= Task to carry out =
In the data below, find the line that contains "You are a computer-use agent. The image size is (535, 369)." and the line that contains "You are a computer-use agent. Image". Copy both, plus every line between them, exactly.

= Data under study =

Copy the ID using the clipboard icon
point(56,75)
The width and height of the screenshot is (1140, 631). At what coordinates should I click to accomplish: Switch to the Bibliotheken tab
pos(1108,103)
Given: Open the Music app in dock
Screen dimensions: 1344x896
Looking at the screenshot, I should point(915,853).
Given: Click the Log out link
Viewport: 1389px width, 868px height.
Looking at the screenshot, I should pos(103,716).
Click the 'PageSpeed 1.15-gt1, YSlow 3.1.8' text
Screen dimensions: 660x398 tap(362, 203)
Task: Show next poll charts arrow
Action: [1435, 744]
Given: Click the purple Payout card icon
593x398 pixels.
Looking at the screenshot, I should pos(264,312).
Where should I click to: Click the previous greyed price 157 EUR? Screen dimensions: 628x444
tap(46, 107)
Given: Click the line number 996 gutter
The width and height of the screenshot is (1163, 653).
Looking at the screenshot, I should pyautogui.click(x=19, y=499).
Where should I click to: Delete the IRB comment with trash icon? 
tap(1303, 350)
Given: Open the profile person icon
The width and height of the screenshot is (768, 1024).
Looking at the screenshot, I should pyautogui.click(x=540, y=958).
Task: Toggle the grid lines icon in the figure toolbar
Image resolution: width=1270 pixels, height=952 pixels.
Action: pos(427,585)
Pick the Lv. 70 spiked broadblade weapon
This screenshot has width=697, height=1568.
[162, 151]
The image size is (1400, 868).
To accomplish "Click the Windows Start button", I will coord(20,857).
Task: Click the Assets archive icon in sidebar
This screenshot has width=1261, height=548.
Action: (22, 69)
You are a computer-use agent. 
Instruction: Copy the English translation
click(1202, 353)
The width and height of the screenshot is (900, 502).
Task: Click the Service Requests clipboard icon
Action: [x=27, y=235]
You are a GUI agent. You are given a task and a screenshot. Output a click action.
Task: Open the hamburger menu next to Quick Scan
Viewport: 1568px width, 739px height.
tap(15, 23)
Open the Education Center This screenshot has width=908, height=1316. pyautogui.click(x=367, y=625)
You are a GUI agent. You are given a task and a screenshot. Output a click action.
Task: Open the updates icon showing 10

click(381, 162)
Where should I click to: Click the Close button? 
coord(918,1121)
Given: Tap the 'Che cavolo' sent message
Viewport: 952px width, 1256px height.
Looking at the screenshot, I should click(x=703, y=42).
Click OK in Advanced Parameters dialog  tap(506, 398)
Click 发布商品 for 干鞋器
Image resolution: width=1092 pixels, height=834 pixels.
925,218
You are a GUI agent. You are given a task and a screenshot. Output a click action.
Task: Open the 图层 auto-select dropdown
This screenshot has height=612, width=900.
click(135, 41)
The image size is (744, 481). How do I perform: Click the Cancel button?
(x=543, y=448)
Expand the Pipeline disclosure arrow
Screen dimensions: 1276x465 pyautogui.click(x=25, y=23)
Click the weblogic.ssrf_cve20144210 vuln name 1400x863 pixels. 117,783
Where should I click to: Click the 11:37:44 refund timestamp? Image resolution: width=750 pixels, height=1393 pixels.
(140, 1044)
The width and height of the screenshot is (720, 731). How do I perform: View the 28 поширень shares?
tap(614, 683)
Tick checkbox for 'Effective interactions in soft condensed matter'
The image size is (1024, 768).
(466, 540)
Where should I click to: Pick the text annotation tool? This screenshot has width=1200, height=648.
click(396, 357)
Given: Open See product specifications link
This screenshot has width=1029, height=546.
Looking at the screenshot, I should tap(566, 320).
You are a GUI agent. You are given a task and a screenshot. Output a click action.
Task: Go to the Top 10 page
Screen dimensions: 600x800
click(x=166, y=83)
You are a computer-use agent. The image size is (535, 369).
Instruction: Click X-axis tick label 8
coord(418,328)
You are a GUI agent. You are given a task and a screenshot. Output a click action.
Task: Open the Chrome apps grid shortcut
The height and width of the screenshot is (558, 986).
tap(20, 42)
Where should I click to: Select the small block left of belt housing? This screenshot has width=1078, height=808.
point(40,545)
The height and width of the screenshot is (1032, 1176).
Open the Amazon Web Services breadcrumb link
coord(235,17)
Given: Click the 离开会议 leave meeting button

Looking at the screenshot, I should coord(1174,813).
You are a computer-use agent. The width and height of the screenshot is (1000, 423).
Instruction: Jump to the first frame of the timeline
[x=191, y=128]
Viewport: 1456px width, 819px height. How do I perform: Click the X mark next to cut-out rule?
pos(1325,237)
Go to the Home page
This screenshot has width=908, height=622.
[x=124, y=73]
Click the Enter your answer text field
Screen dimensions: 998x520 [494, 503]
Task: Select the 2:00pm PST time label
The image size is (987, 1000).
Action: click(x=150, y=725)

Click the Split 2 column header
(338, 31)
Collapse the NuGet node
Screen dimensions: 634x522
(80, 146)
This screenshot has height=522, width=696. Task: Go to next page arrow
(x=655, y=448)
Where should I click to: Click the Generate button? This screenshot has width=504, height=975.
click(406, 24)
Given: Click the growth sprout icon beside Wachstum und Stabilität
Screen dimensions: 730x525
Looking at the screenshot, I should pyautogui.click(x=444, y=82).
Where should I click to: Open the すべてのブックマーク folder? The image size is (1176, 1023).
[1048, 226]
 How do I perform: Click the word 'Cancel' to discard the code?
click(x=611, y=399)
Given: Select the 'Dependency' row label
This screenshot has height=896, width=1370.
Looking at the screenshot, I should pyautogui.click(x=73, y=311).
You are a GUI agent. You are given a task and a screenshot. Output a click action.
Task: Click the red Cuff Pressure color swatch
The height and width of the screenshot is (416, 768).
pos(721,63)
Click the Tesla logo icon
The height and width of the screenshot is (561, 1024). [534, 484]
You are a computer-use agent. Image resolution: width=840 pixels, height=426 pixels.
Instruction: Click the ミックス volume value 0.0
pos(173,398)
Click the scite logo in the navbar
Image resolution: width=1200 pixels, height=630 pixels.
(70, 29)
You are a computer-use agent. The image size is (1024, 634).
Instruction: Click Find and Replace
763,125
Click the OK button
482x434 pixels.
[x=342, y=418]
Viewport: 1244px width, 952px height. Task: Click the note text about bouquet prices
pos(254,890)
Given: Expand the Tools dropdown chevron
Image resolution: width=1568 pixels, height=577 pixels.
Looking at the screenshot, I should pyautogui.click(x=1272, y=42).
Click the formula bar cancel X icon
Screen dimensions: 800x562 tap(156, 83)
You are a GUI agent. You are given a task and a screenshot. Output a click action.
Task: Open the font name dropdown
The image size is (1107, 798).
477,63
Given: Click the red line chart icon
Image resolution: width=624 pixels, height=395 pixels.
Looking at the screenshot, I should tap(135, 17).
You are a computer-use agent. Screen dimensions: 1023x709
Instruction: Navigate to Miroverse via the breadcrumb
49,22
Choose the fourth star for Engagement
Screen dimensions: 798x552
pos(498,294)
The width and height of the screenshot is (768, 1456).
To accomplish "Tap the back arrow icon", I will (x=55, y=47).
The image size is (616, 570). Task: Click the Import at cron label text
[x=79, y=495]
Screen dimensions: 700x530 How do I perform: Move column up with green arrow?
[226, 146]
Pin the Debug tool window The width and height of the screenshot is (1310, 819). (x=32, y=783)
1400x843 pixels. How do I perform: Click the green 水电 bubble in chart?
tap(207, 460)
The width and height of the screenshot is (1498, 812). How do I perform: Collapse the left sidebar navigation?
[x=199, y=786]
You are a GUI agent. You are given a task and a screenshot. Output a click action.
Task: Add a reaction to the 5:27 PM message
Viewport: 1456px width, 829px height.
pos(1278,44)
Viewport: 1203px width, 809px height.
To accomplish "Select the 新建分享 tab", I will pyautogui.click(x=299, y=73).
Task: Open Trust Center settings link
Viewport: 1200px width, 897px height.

= Exercise output =
You are a computer-use agent. The image size is (535, 369).
Instruction: Click X-axis tick label 8
coord(418,328)
You are a GUI agent. You are given a task and a screenshot. Output a click action.
Task: Open the Chrome apps grid shortcut
The height and width of the screenshot is (558, 986).
tap(20, 42)
Where should I click to: Select the small block left of belt housing? This screenshot has width=1078, height=808.
point(40,545)
The height and width of the screenshot is (1032, 1176).
Open the Amazon Web Services breadcrumb link
coord(235,17)
Given: Click the 离开会议 leave meeting button

Looking at the screenshot, I should coord(1174,813).
You are a computer-use agent. The width and height of the screenshot is (1000, 423).
Instruction: Jump to the first frame of the timeline
[x=191, y=128]
Viewport: 1456px width, 819px height. How do I perform: Click the X mark next to cut-out rule?
pos(1325,237)
Go to the Home page
This screenshot has width=908, height=622.
[x=124, y=73]
Click the Enter your answer text field
Screen dimensions: 998x520 [494, 503]
Task: Select the 2:00pm PST time label
The image size is (987, 1000).
Action: click(x=150, y=725)

Click the Split 2 column header
(338, 31)
Collapse the NuGet node
Screen dimensions: 634x522
(80, 146)
This screenshot has height=522, width=696. Task: Go to next page arrow
(x=655, y=448)
Where should I click to: Click the Generate button? This screenshot has width=504, height=975.
click(406, 24)
Given: Click the growth sprout icon beside Wachstum und Stabilität
Screen dimensions: 730x525
Looking at the screenshot, I should pyautogui.click(x=444, y=82).
Where should I click to: Open the すべてのブックマーク folder? The image size is (1176, 1023).
[1048, 226]
 How do I perform: Click the word 'Cancel' to discard the code?
click(x=611, y=399)
Given: Select the 'Dependency' row label
This screenshot has height=896, width=1370.
Looking at the screenshot, I should pyautogui.click(x=73, y=311).
You are a GUI agent. You are given a task and a screenshot. Output a click action.
Task: Click the red Cuff Pressure color swatch
The height and width of the screenshot is (416, 768).
pos(721,63)
Click the Tesla logo icon
The height and width of the screenshot is (561, 1024). [534, 484]
You are a computer-use agent. Image resolution: width=840 pixels, height=426 pixels.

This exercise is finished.